The team at the Summit



After the climb we had a couple more beers to while a bit of time away before the second highlight of the night - a trip over the brand new Emirates Air Line, the amazing cable car over the Thames.  A quick five minute walk to the ticket office to find disaster waiting.  The fabled organisational abilities of the Managing Director came crashing down in flames.



The flipping Emirates Air Line closes at 8.00pm - would you Adam & Eve it?????  Two recces, not one, two, and he never noticed that it closed at 8.00 in the winter.  TOSSER.  To make matters worse John Brice very kindly tried to cheer up said Tosser with a kind reminder that we now shared that 'Can't organise a piss up in a Brewery feeling'.  Nice one.  That made me feel a lot better.

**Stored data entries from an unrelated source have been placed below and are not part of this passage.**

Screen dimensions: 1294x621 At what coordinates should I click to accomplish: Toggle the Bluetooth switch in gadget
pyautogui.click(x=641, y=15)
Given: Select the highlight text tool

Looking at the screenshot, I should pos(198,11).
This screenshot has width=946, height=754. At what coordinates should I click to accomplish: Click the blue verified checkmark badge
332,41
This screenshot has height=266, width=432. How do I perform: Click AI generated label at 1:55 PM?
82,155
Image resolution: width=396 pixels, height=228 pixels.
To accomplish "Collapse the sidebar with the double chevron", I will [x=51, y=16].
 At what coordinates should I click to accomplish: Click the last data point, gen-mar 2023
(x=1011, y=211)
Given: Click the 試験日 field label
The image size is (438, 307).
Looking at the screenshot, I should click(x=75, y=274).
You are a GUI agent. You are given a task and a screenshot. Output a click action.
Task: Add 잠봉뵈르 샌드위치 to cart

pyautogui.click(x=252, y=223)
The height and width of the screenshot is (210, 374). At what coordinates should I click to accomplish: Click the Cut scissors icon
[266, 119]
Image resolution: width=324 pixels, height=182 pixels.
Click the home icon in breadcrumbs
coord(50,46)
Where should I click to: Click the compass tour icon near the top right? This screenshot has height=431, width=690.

Everyone was very nice about it, especially Andy who hates heights.  Having sunk another couple of pints to ease the disappointment we made our way to a lovely private room at GAUCHO in the O2, a top quality steak restaurant, where we dined royally.





Chariman Brice reminded everyone that it was KILTS for January, so try and buy, beg, borrow or steal one for the Scottish Country Dancing if you possibly can as it will just make the evening so much funnier.